Vestiges Of Insensitive Names And Imagery Challenged
Black Lives Matter and the tragic death of George Floyd have shaken America to its core and revealed a nation weary and now angry over the state of race relations in this country. To that point, everything seems to be on the table for discussion. Charging four policemen in Minneapolis, MN is not nearly enough to satisfy the thirst for real change in race relations. This includes racist images, names and statues representing racial insensitivity. This is a part of the myriad of changes needed to set in place some measure of sensitivity.
Apparently, we are either still fighting the Civil War, or some believe the South actually won. What is clear is that in the hateful aftermath of the bloody war between the states, former confederate states erected statues of their rebel leaders despite the fact they were basically traitors. The southern men who were honored were also fighting their own government for the right to enslave a race of people. Some supporters of confederate statues say it is a monument to their culture. One is hard pressed to see how owning people is cultural.
There is a push to rename military bases that bear the name of confederates because they are not worthy of the honor. It is an insult to black descendants of slaves who suffered unimaginable pain under southern rule. It is an insult to black soldiers who were trained there and forced to wear clothing bearing the name of slave owners. One of the genuinely surprising outcomes is the push to rename United States military bases named after racists.
The United States Senate led by Defense Chairman Jim Inhofe is looking at starting the process of renaming military bases. This after the committee adopted an amendment by Sen. Elizabeth Warren to create a commission to study and provide recommendations concerning the removal, names, symbols, displays, monuments, and paraphernalia that pay homage to confederate leaders. Under the bill, the plan would be implemented three years after enactment of the legislation. Not exactly fast action. How much time do they need to determine if honoring slavery protecting traitors is a good idea?
Inhofe wants states and local communities to have input into whether military bases named after confederate military leaders should be renamed. That is a ridiculous plan because the decision should be centered on if it is a good and proper idea; not if it is popular. It is like conducting a poll on if a racial issue should be changed after years of institutional honor. Why do we need the senate if they are going to defer a delicate decision because it is likely to upset confederate or racially insensitive voters?
Inhofe is expected to amend the bill before it goes before the full senate so that any decision to rename a base will be optional rather than mandatory. That is weak and a waste of effort. There is nothing in this current bill that would lead anyone into believing change is coming out of the senate on this issue. Hopefully, the House of Representatives led by Oklahoma congresswoman Kendra Horn can offer a bill with some moral spine built into it. She is a leader in this discussion as a member of the House Armed Services Committee.

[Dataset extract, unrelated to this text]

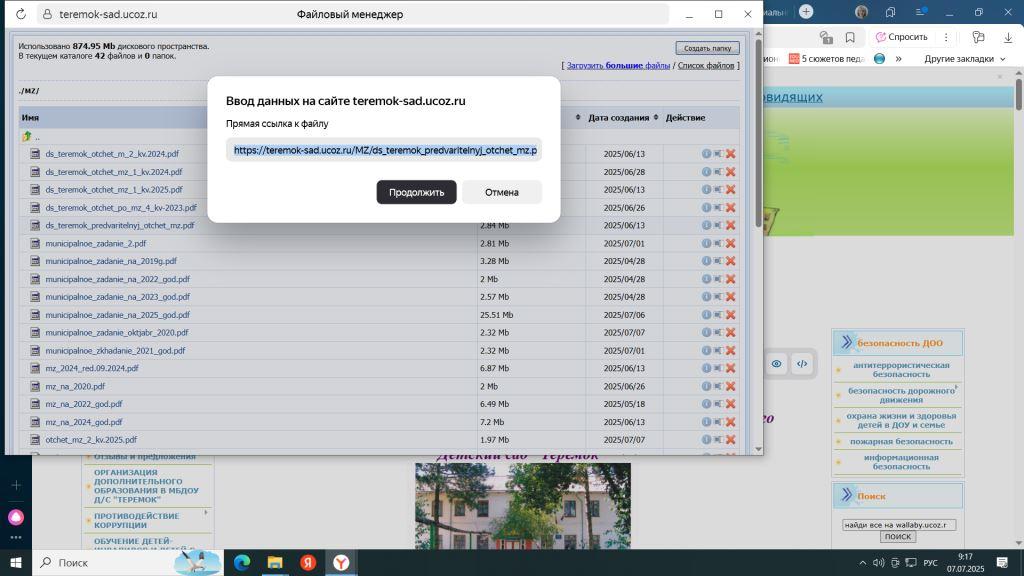Click the info icon for mz_na_2020.pdf
1024x576 pixels.
[706, 386]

The Marines have banned all confederate imagery from their bases. It was criticized by Trump as was the Senate’s committee bill to possibly rename confederate named bases.
NASCAR, the racing organization that is wildly popular in the south is banning the use of confederate flags at their events. One car was seen with the initials BLM or Black Lives Matter. Too bad the United States does have the courage of NASCAR.

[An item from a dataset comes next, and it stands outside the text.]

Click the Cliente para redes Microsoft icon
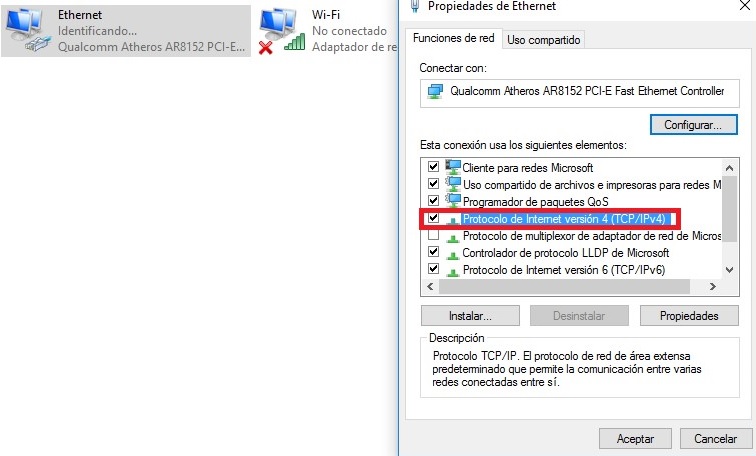Viewport: 756px width, 456px height. tap(453, 168)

Colin Kaepernick is the tragically courageous quarterback who was drummed out of the NFL by Trump and insensitive owners over his decision to kneel to bring attention to violence towards African Americans by police. Now he may return to the NFL and you can count on many players kneeling next year if society does not change.
Statues are being pulled down all over the nation and locally the Cherokee Nation recently removed two Confederate monuments from its Capitol Square last week. They did not take a poll to gauge its popularity. They just did the right thing.

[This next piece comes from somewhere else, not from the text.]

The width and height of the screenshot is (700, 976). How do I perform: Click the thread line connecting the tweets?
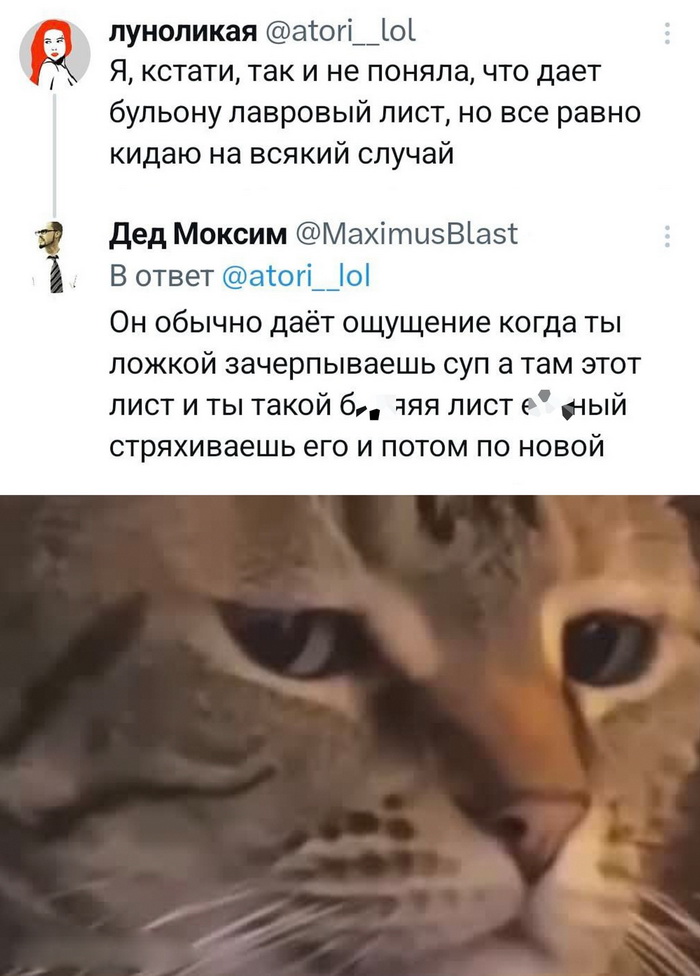(54, 154)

In New Mexico the brutal conquistador Juan De Onate, there are several statues honoring a man who massacred Acoma Pueblo Indians and cut off the right feet of survivors in an attempt to colonize the peaceful people. There was an attempt to bring down one of the statues when supporters of the Spaniard came to defend the monument. Ultimately, three of the militiamen were arrested after one of them shot and wounded one of the protestors. Change will not come easy and some will sacrifice much.
This nation cannot celebrate diversity when it has one foot in the Civil war.